Source text:
============
# Pre-Emergent And New Sod



## daviddsims (Apr 15, 2018)

I put down the six month rate of prodiamine in mid Feb and plan on sodding some celebration bermuda in the next few weeks. Will this pre-emergent application affect the rooting of the new sod, and if so, what steps should be taken to ensure the best chance for success with it?


----------



## Jeremy3292 (Apr 30, 2020)

SuperSod down here in the southeast (where I get my TifTuf), says 90 days between PreM and sodding. However, if you're sodding I assume you will have to till that area and prep for new sod, which would break the PreM barrier anyways...


----------



## Mightyquinn (Jan 31, 2017)

I would recommend renting a verticutter/dethatcher and running it over the whole lawn in 2 directions as that should help break up the barrier in the soil it should also give you a nice surface to lay the new sod on too. How large of an area are we talking about here? Have you killed all the existing grass/weeds in the area?


----------



## daviddsims (Apr 15, 2018)

@Mightyquinn its only 450 sq feet and I've hit the existing turf twice with Roundup. It's looking pretty crispy right now and it's supposed to be 90 here this weekend.


----------



## 1FASTSS (Jul 11, 2018)

daviddsims said:


> @Mightyquinn its only 450 sq feet and I've hit the existing turf twice with Roundup. It's looking pretty crispy right now and it's supposed to be 90 here this weekend.


Yeah but like @Mightyquinn is saying with the Pre-E down you'll stunt the roots taking hold which is why you need to really break up the soil before hand to try and get that Pre-E out as much as you can.

I nuked my yard for months before I threw down my Celebration Bermuda last July. I have very little if any weed issues.


----------



## daviddsims (Apr 15, 2018)

Good advice, I'm going to try to find a dethatcher to rent but if not I may have to use a box blade to rake some off and level. I know tilling is always frowned on here due to bringing up weed seeds and lumps after laying the sod.


----------



## Jeremy3292 (Apr 30, 2020)

1FASTSS said:


> daviddsims said:
> 
> 
> > @Mightyquinn its only 450 sq feet and I've hit the existing turf twice with Roundup. It's looking pretty crispy right now and it's supposed to be 90 here this weekend.
> ...


Any tips on ground prep existing ground before sodding? Do I need a tiller?


----------



## daviddsims (Apr 15, 2018)

I just borrowed my brothers electric tiller and did very shallow tilling and it did a great job of pulling out all of the dead vegetation. I'm going to have to get a little more soil to help with the level though.


----------
============
Stored records:
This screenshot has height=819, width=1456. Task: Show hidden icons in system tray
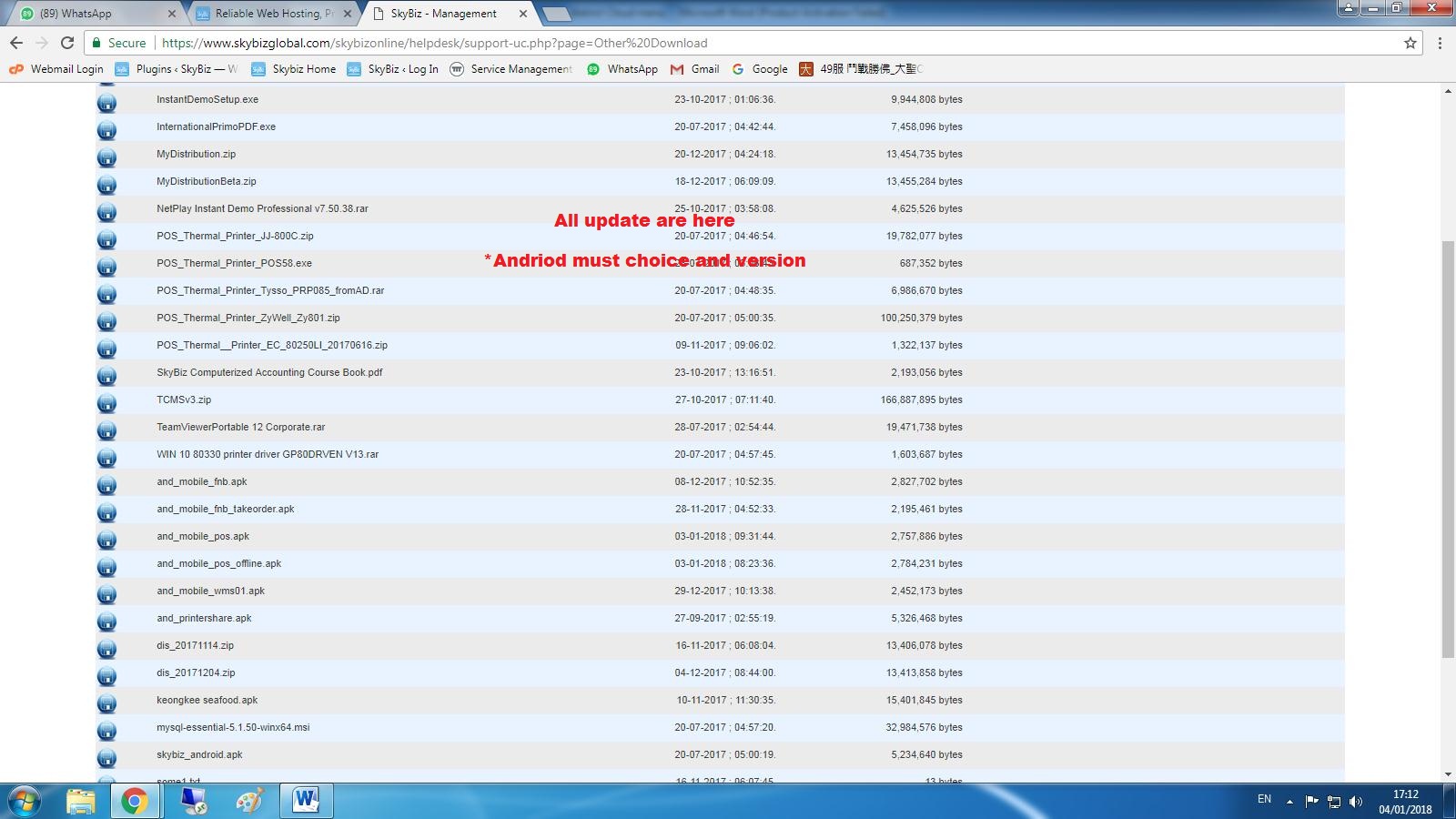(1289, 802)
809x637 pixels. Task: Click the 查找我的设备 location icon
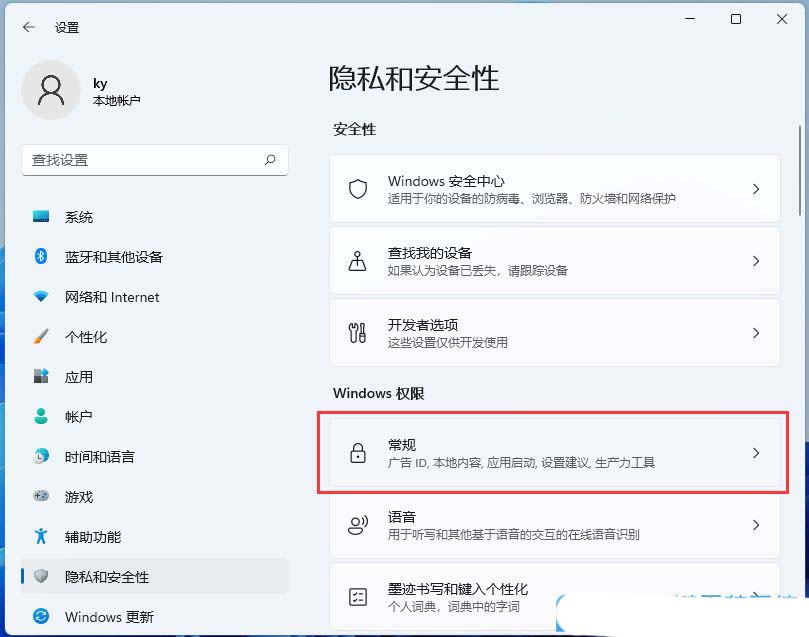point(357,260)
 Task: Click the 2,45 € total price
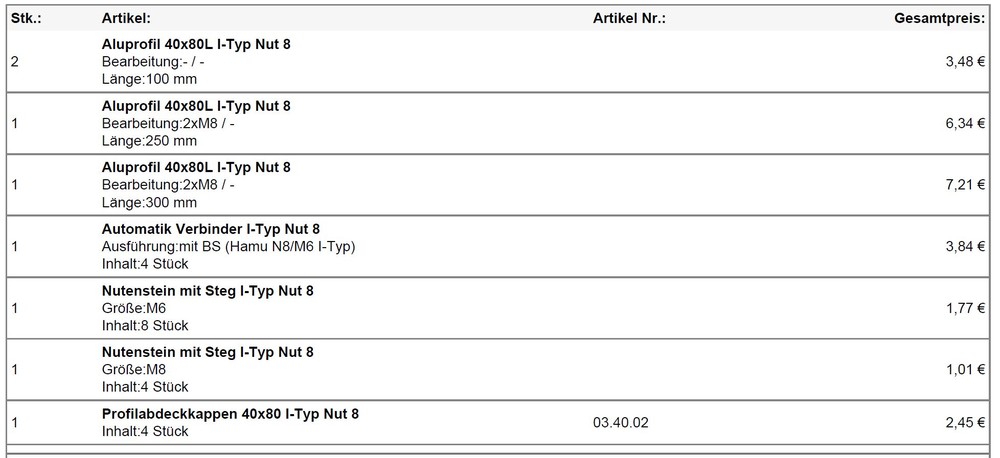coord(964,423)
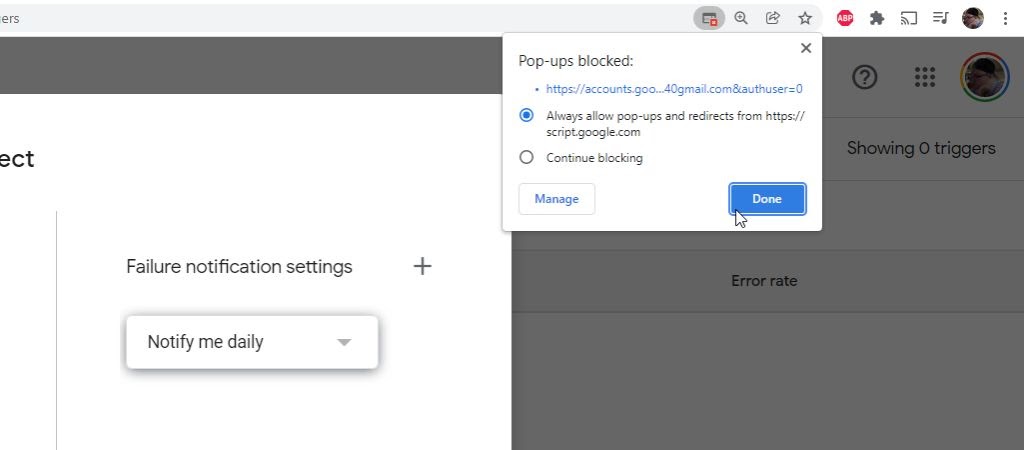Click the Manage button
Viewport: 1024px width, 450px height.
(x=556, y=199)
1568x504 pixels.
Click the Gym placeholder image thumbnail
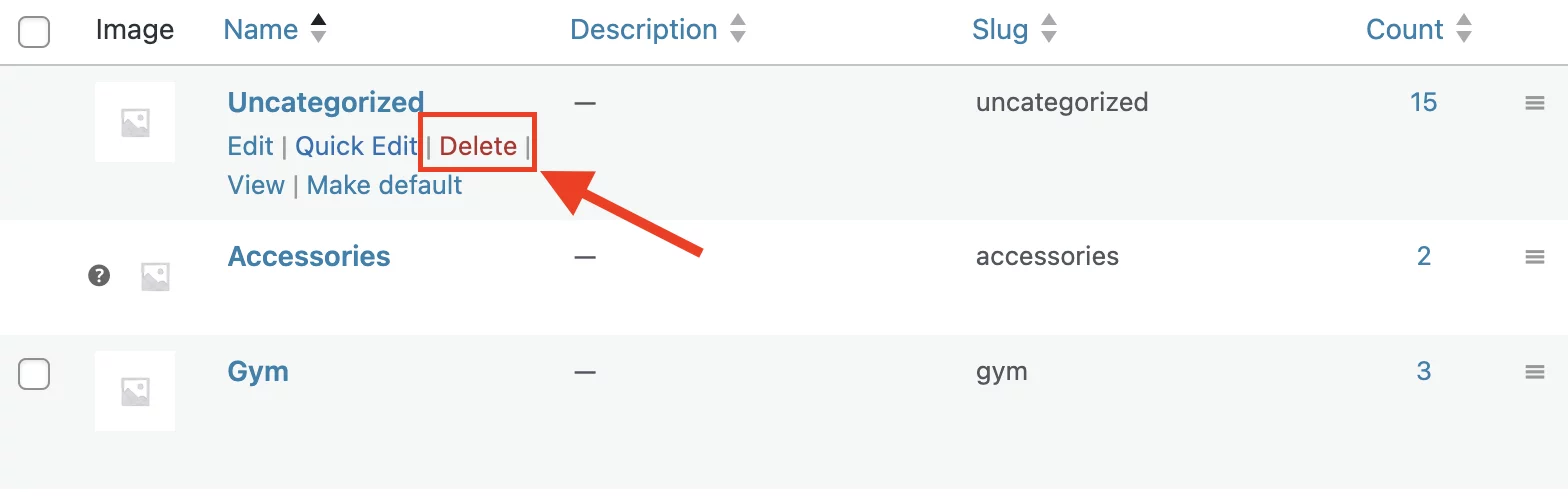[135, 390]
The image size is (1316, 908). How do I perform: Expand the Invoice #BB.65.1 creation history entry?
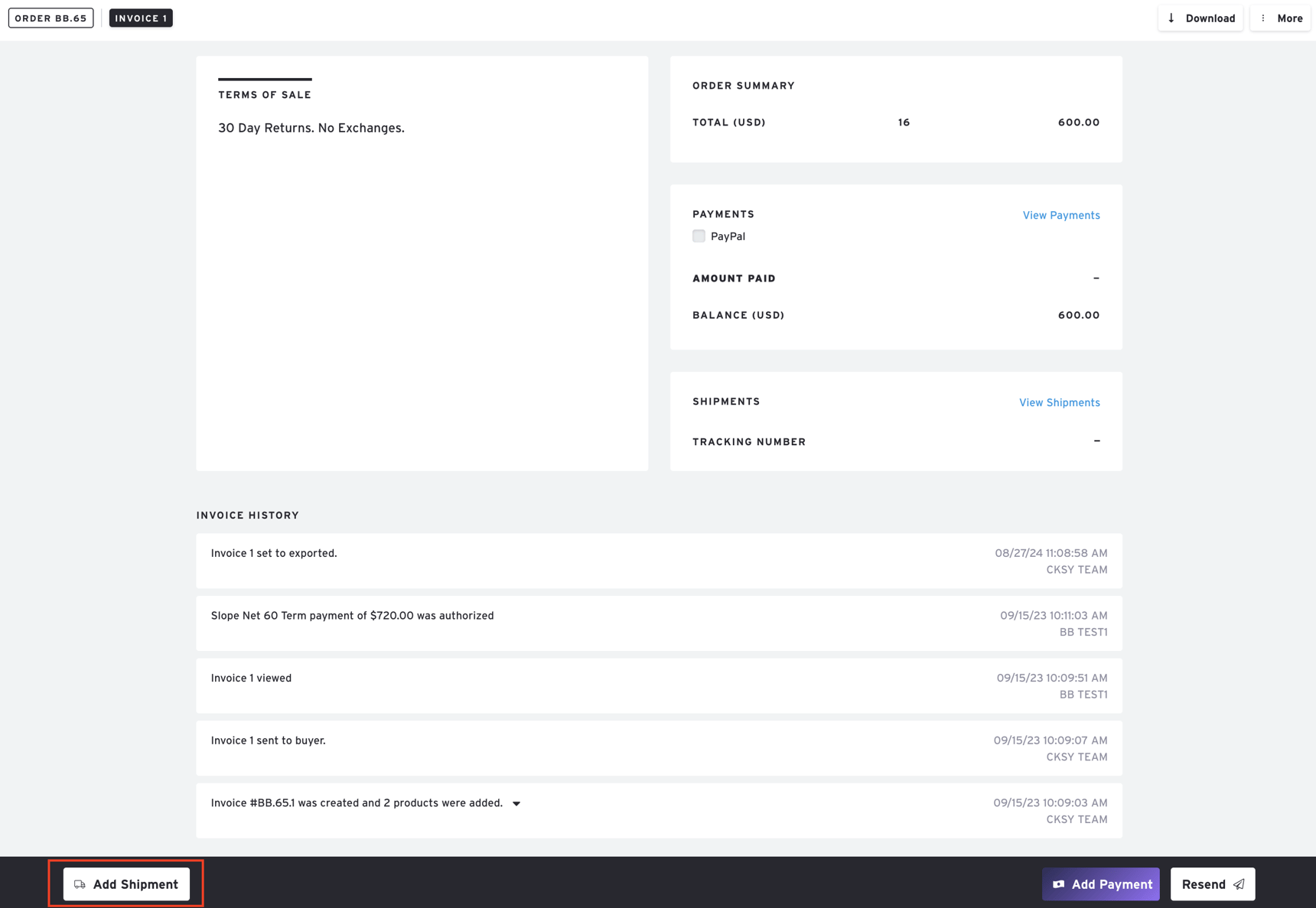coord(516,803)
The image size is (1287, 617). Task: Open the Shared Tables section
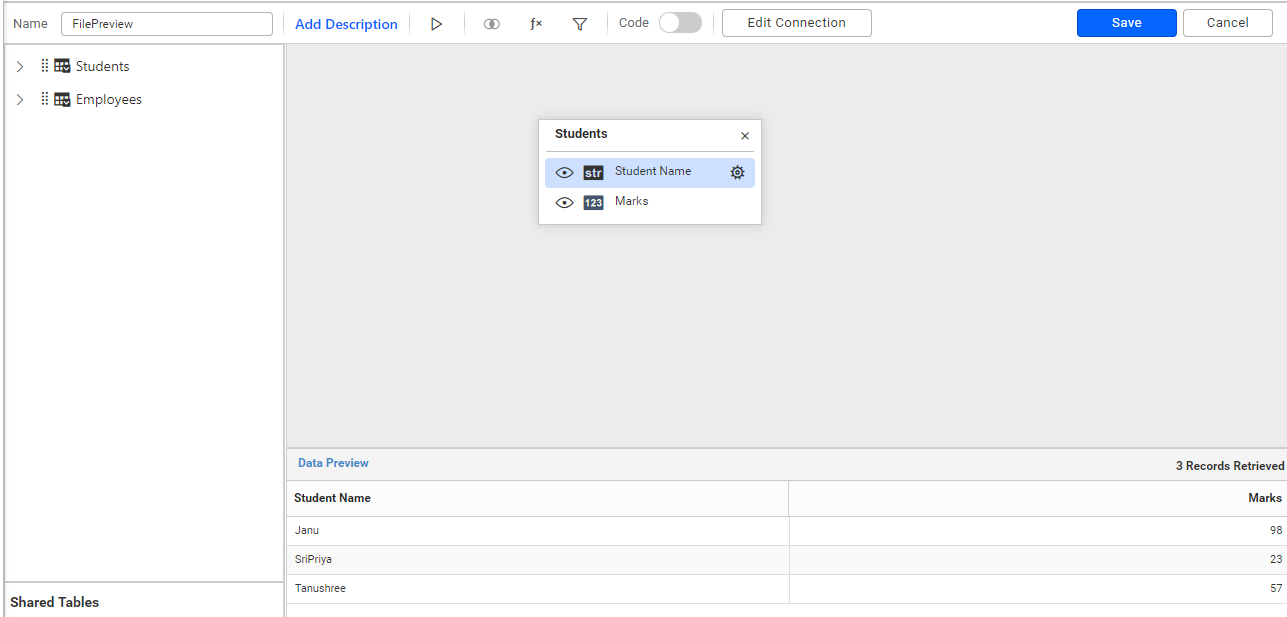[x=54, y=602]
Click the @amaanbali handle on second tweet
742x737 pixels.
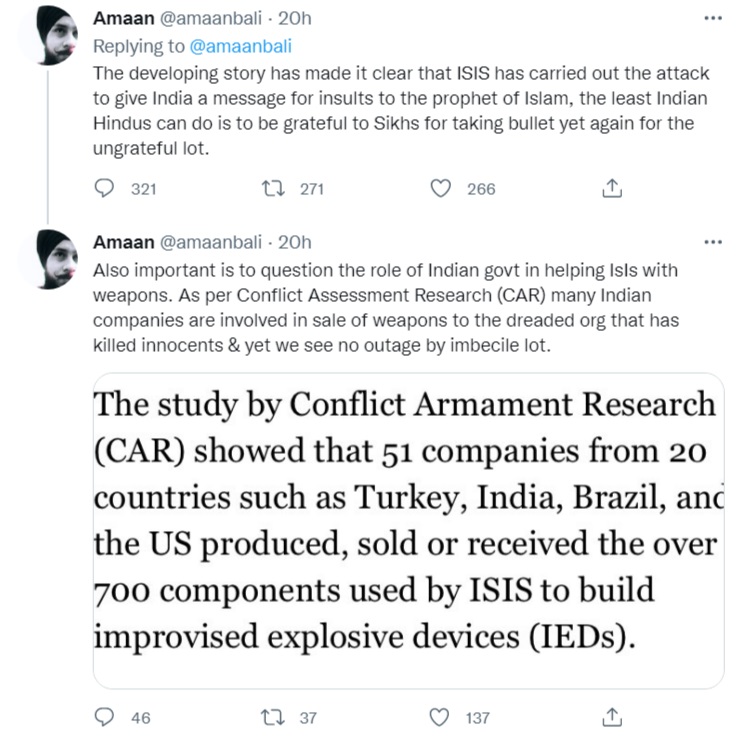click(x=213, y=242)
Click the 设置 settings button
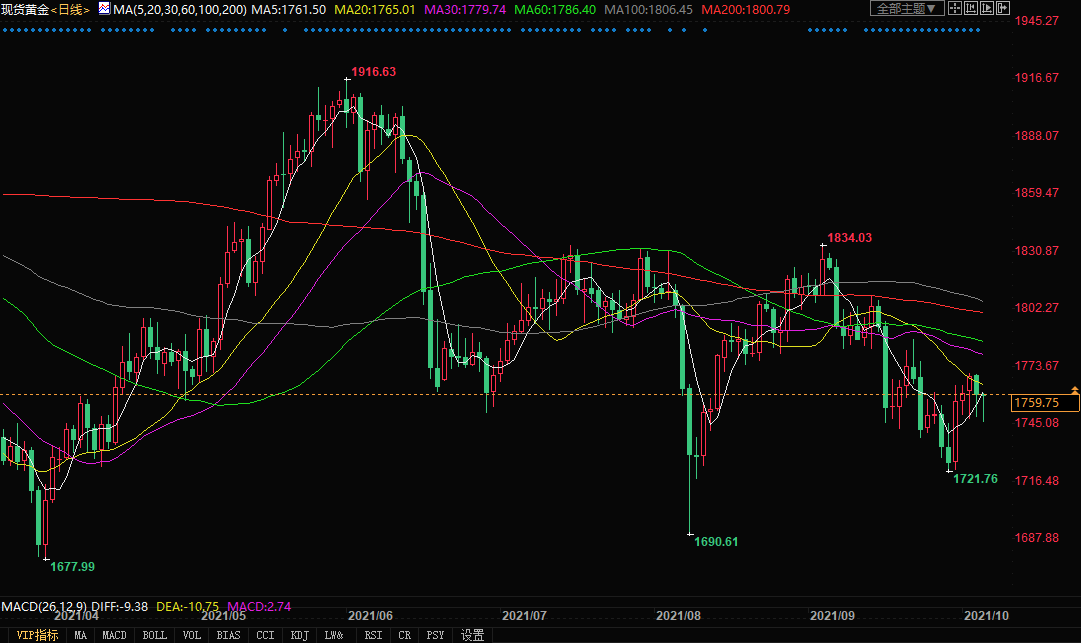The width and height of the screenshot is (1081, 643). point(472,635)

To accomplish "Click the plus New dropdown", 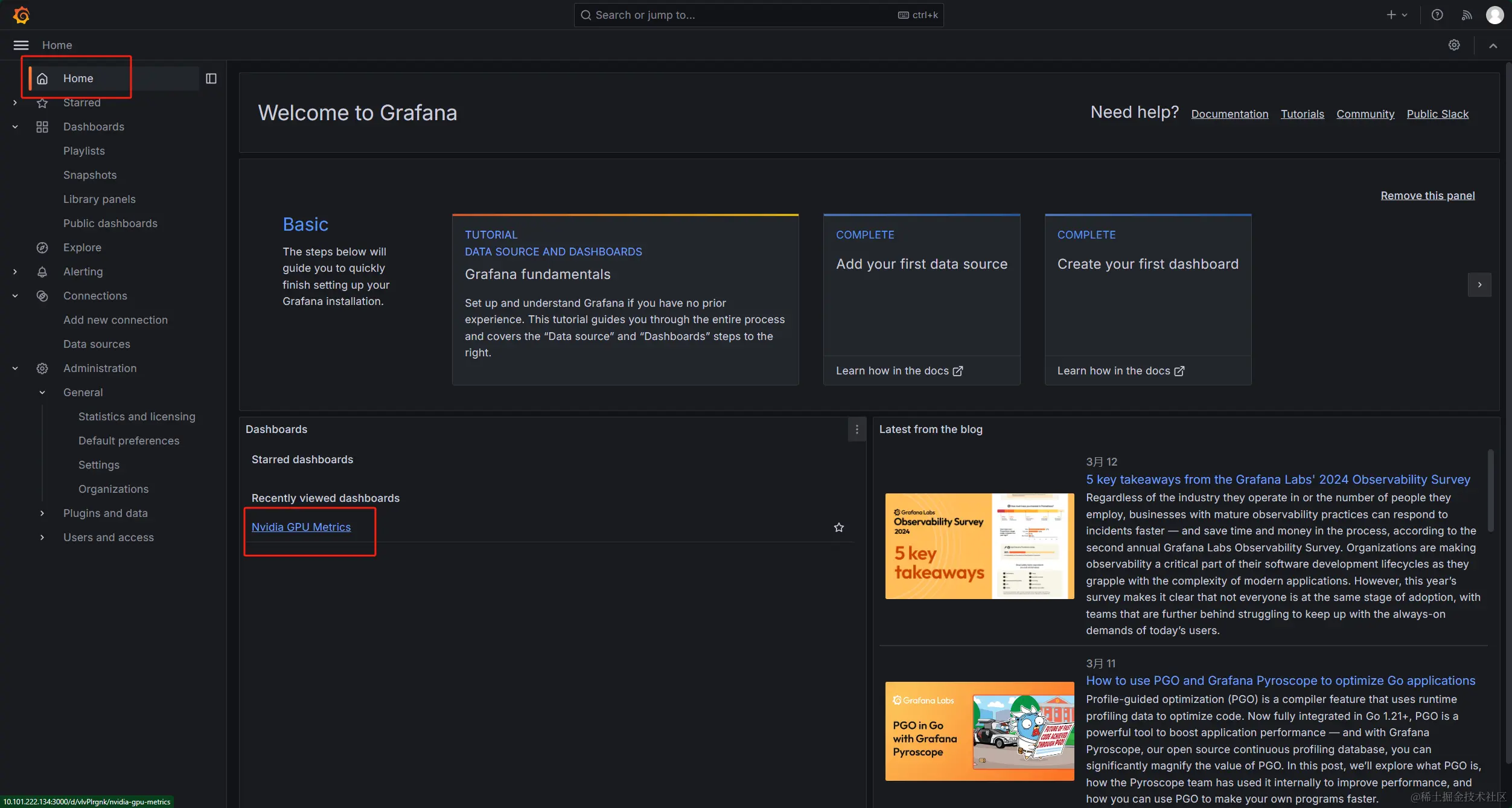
============
Stated goal A:
List the usernames of everyone who posts in the pre-emergent and sod thread, each listed once.
Stated goal B:
In the pre-emergent and sod thread, how long does SuperSod say to wait between a pre-emergent application and sodding?

Final result A:
daviddsims
Jeremy3292
Mightyquinn
1FASTSS

Final result B:
90 days.